What choke were you using?....You want to use cylinder with a skyscreen chronograph. The more choke you use the higher the velocities. It varies with the load but figure for every 0.010" of choke about 10 - 15 FPS. Not gospel just about what happens....but not every time.

How far from the start screen are you? Should be 2' to 3' (I know that isn't what the instructions say).

Shotshells are tough to chronograph on sunny days. Cloudy days are best and you must use the sunshades even on cloudy days.

I realize that you probably shot both loads on the same day, but shotshells are finicky with skyscreen chronographs. That doesn't mean you can't use a skyscreen chrono, just that they are finicky.

What was the crimp depth on the shotshells you reloaded? 0.055" to 0.060" is what you should use. Thickness of a dime is a good comparison. Crimp depth is important and will affect velocities more than you might think.
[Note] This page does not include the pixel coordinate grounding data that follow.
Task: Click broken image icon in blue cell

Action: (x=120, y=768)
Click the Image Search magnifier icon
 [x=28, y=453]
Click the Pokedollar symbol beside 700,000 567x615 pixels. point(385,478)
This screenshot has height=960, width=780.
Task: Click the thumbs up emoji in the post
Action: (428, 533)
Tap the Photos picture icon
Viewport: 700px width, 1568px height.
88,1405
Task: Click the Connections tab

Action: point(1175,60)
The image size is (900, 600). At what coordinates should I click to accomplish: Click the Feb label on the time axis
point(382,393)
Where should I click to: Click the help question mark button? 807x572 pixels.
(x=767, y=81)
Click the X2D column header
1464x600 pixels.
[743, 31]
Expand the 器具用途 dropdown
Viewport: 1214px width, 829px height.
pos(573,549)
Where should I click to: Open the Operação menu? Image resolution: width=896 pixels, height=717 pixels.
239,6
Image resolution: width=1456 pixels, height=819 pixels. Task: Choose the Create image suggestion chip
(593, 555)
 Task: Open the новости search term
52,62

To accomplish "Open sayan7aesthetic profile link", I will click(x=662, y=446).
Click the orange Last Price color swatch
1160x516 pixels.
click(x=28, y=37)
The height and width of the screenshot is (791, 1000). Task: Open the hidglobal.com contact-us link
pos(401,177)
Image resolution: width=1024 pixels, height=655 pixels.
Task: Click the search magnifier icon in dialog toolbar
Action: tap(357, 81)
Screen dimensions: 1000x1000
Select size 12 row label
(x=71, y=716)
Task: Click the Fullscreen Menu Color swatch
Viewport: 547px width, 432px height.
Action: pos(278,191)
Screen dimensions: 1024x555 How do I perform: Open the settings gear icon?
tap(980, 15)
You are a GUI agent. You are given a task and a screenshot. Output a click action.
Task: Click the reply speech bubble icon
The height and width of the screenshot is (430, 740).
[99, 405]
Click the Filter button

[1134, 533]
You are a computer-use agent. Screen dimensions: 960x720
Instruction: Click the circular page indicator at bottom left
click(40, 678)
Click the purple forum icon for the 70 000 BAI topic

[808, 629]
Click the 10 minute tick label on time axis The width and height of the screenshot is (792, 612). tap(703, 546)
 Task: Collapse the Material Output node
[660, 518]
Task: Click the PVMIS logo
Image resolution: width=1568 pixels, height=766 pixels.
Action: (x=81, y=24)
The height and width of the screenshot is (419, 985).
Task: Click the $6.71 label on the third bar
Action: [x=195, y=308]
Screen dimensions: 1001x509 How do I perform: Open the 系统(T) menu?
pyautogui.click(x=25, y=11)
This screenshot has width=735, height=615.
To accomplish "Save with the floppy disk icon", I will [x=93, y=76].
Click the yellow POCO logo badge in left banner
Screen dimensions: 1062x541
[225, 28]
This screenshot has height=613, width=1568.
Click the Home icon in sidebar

If you reloaded the shells correctly, you can reasonably expect to be within +/- 50 FPS.

Just remember the only consistent thing about shotshell ballisitics is their inconsistencies. Chronographing shotshells is not as easy as a single projectile cartridge. You learn a lot more about chrongraphs when you use them for shotshells.

What I am telling you is don't get real wrapped around the axle about this.


Thanks for the help.

I didn't really notice much recoil difference, but I was using a limbsaver.

I was about 5 feet from the chronograph for measurements, which is what the instructions said for shotguns. I was not using the shades, as it was an overcast day. I was getting an occasional error on the chronograph, so I suspect that it was having problems reading the passing load.

I was alternating between an improved cylinder and light modified choke, so this may have increased my numbers some. Didn't know that I should have been using cylinder.

My crimp depth looks very close to the factory shells. Maybe just a touch less on some.

Really appreciate the help! I can see that some things I did using the chronograph may have elevated the numbers.

My biggest concern is not creating excessive pressures.

I'm guessing that as long as I follow the manufacture's load data, I will be safe regardless of what numbers I'm seeing on the chronograph.

Really appreciate the help. Very informative! Shotshell reloading is definitely a different beasty.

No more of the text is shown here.